けれど…ここで立ち止まってはいけないのだ。怖いのは城之内も同じ。いや、オレよりももっと怖いだろう。真実を知っているオレより、真実を知らない城之内の方が圧倒的に不利だ。だったら…オレの方から歩み寄らなければいけない。
勇気を示すのは…今だ!
「オレは…お前も知っての通り、過去に性的虐待を受けている。幸い最後まで犯される事は無かったが、それでも幼い子供には不釣り合いの技術を身に着けさせられてしまっている。オレはそれを…お前に知られるのが怖い」
「海馬…それは…!」
「分かっている。お前がそれをどう思っているか、よく知っている。それはオレの所為では無いと…汚い大人達がいけないんだと言いたいのだろう?」
オレの問い掛けに、城之内は真面目な顔をしてコクリと頷いた。琥珀色の瞳が真摯な光を発している。その光が…本当に嬉しかった。
城之内の気持ちが見える。城之内が…オレを心底愛している事が分かる。
それさえ分かればもう充分だ。もう何も怖く無い。何を言っても…きっと受け入れて貰えるだろうから。
コクリと生唾を飲んで、オレは次の言葉を吐き出した。
「オレは今でも、その時習った事をよく覚えている。一切やらなくなってしまったが、やれと言われれば出来る自信がある」
「い、いやそれは…! 無理してやる事じゃ…!」
「そうだな。無理してやる事では無いのかもしれない。実際オレも、あの頃はそれをするのが嫌で嫌で堪らなくて…やれと言われる度に逃げ出したくなった」
「うん…そうだよな」
「だけど今は、それをやりたいと思っている」
「分かるよ…うん…って、ええぇっ!?」
「やりたいのだ…城之内。

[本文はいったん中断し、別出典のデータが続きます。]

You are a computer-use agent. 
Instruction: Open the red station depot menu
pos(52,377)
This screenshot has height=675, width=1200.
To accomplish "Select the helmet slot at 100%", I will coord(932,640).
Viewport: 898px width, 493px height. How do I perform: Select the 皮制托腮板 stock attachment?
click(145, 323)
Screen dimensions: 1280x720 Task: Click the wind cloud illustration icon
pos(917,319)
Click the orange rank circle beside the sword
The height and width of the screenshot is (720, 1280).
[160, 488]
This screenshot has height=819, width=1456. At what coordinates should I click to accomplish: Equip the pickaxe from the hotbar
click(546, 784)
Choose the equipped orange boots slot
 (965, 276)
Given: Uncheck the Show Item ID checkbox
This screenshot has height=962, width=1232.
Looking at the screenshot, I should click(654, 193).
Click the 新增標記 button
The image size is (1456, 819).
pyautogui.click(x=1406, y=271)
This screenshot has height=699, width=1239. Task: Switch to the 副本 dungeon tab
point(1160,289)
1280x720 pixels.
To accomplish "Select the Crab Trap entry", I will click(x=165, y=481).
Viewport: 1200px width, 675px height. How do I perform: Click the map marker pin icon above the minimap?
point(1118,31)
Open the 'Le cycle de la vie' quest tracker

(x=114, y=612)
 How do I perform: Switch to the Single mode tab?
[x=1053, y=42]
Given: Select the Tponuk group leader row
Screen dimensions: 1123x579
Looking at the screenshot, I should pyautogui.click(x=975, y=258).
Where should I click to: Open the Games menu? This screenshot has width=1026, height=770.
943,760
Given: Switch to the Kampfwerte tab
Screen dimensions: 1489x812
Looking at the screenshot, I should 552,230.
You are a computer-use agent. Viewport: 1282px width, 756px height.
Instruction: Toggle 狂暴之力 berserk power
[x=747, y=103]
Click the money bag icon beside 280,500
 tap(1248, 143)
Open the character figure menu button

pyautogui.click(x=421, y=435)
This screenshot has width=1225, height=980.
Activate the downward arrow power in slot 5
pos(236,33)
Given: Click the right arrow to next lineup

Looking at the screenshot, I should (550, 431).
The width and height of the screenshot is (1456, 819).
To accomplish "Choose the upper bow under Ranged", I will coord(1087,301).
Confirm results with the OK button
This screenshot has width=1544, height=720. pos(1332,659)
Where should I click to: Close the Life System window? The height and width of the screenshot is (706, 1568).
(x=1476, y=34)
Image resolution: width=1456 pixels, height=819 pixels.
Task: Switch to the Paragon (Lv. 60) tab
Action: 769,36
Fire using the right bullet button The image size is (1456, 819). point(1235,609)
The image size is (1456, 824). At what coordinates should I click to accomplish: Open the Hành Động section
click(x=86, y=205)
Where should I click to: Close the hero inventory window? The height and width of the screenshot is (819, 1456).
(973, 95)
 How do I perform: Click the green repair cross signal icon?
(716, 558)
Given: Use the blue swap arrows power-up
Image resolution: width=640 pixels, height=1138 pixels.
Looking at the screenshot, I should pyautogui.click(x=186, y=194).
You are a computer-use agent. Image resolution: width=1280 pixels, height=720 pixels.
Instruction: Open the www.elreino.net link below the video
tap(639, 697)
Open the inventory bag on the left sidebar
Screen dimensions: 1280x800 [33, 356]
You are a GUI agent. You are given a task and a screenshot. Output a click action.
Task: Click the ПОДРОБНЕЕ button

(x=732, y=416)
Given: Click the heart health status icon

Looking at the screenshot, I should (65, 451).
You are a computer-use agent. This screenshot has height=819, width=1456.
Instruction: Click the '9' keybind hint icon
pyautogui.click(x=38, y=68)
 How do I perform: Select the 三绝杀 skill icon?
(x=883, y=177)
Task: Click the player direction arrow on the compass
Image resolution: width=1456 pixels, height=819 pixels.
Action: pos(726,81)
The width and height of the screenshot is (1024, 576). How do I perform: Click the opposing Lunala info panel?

お前を愛しているからこそ、お前にしたいと思っているのだ…」
「か、海馬…っ!?」
「お前が思っているより、オレはきっと…テクニックがある。もしかしたらそれをする事によって、お前は幻滅してしまうかもしれない…」
「………っ」
「それでもオレは…お前にしたいのだ」
「海馬…!!」
仰向けに寝転がっていた体勢を、肘を突いて上半身を起き上がらせる。そしてオレと向かい合う体勢になった城之内の背に腕を回して、ギュッ…と抱きついた。直接会わせた胸から、トクトクトク…と強い心臓の音が響いてくる。その音がオレの心臓の音なのか、それとも城之内の物なのか、もしくは二人分の心臓を合わせた音なのかは分からなかった。それだけ強くその音は鳴り響いていたから…。
「城之内…。オレはお前を愛したい。お前にもオレを愛して貰いたい。もう…表面を撫で回すような優しいだけのセックスはいらない。もっときちんと…愛し合いたいのだ。恋人同士として」
「海馬…お前…っ」
「受け入れて貰えるか? オレの愛撫を。例えお前の想像と違っていても…幻滅してしまっても…オレはお前に受け入れて欲しいと…そう思っているのだ」
真剣な顔をしてそう訴えかければ、城之内は少し戸惑ったような顔をしていた。けれど次の瞬間、キュッと唇を強く引き結んで…コクリと強く頷いてくれる。
「受け入れて貰えるか…だって? 愚問だな、海馬」
先程まで見せていた戸惑いの表情は完全にどこかに消え、代わりに強い意志を宿した顔で城之内は微笑む。そして大きくて暖かな手で、オレの頭をゆるりと撫でてきた。熱を持ったその掌が気持ち良くて、オレはついウットリとしてしまう。
「オレはお前を愛しているんだぜ? お前を愛したその時に、お前の全てを受け入れる覚悟はしてある。今更だぜ、そんなの」
「城之内…」
「正直…オレもちょっと限界を感じていたんだ。でもそれもお前の為だと思って我慢してたのは…認めるよ」
「やはりな」
「怖かったんだよ。お前の言う通り、オレの所為でお前が元に戻っちまうのが怖かった。でもオレが少し我慢すれば、お前が再びトラウマを起こす事も無いし、何よりこの先もずっとこうやって愛し合っていける。だからそれで充分だって思ってたんだけど…」
「馬鹿だな…。その結果、オレまで物足りなくしてどうする」
「も、物足りないって…お前…!」
「物足りなかったぞ? もっともっと激しくお前と抱き合いたいと…最近はずっとそう思っていた」
「なっ…なっなっなっ…!!」
「だから…オレにもさせてくれ…城之内」
城之内の目の前でバスローブをゆっくりと脱ぎ捨て、妖艶に微笑んでみせる。青冷めていた城之内の表情が再び真っ赤になって、喉仏が上下してゴクリと生唾を飲む音がこちらにまで聞こえて来た。
本当はまだ怖い。自分の持っている技術を見せつける事に戸惑いを感じる。けれどもオレは、踏み止まろうとする自分の心を叱咤して先へ進む事を選んだ。
大丈夫だ。城之内ならきっと大丈夫。彼ならオレの全てを受け入れてくれると…そう信じているから。
オレは恐怖と緊張で震える手を持ち上げて、そっと恋人の…城之内の身体に這わせていった…。